Cultural Metaphors of Nature
People use metaphors to interpret their relationships with nature.
Example: Cree of Canada use sexual metaphors for hunting, linking cultural landscapes with environmental values.
Modes of Subsistence
Major Modes of Food Production
Foraging: Collecting wild plants and hunting animals.
Horticulture: Small-scale subsistence farming using simple tools.
Pastoralism: Raising and herding livestock.
Intensive Agriculture: Large-scale farming for commercial production.
Foodways and Cultural Significance
Food practices convey cultural beliefs and include rules about what can be grown, hunted, and how food is prepared and shared.
Food can symbolize both unity and division within societies.
Mary Douglas compared food to language in its function as symbolic communication.

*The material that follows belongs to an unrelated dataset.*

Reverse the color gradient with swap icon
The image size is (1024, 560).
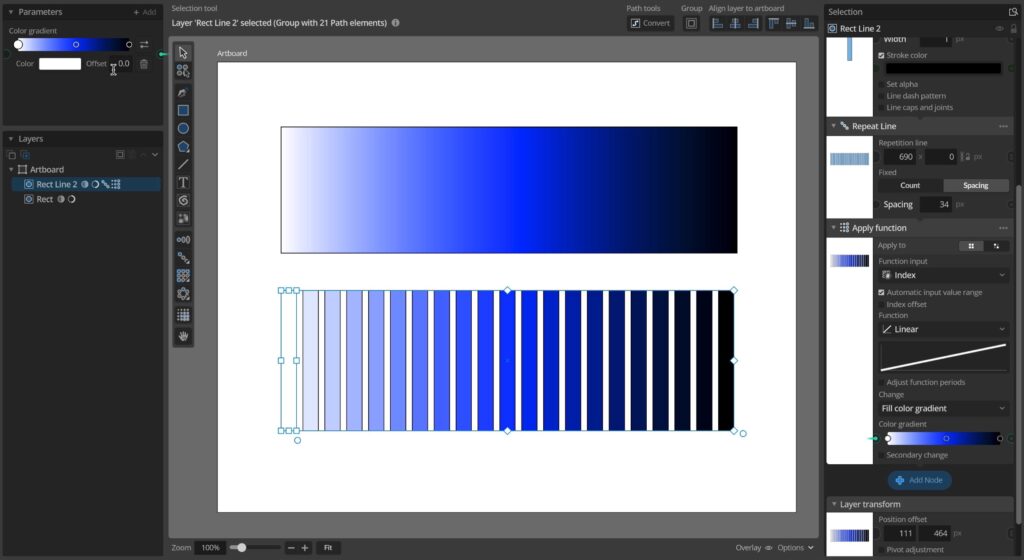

Social Boundaries and Identities
Foodways mark differences in social class, ethnicity, and gender, such as food taboos that convey social status.
For example, the Tuareg of Mali perceive varied diets linked to poverty rather than abundance.
Dynamism of Foodways
Changes in Food Practices
Foodways can either remain the same or shift dramatically due to:
Environmental factors
Health perceptions
Technological advances in food processing
Economic factors, as seen in the Arab Spring protests over rising bread prices.
Intersection of Knowledge Systems
Non-Western Knowledge and Science
All systems of knowledge, including Western science, are culturally based.
Ethnoscience studies the classification systems of different societies regarding nature; ethnobiology focuses specifically on plants and animals.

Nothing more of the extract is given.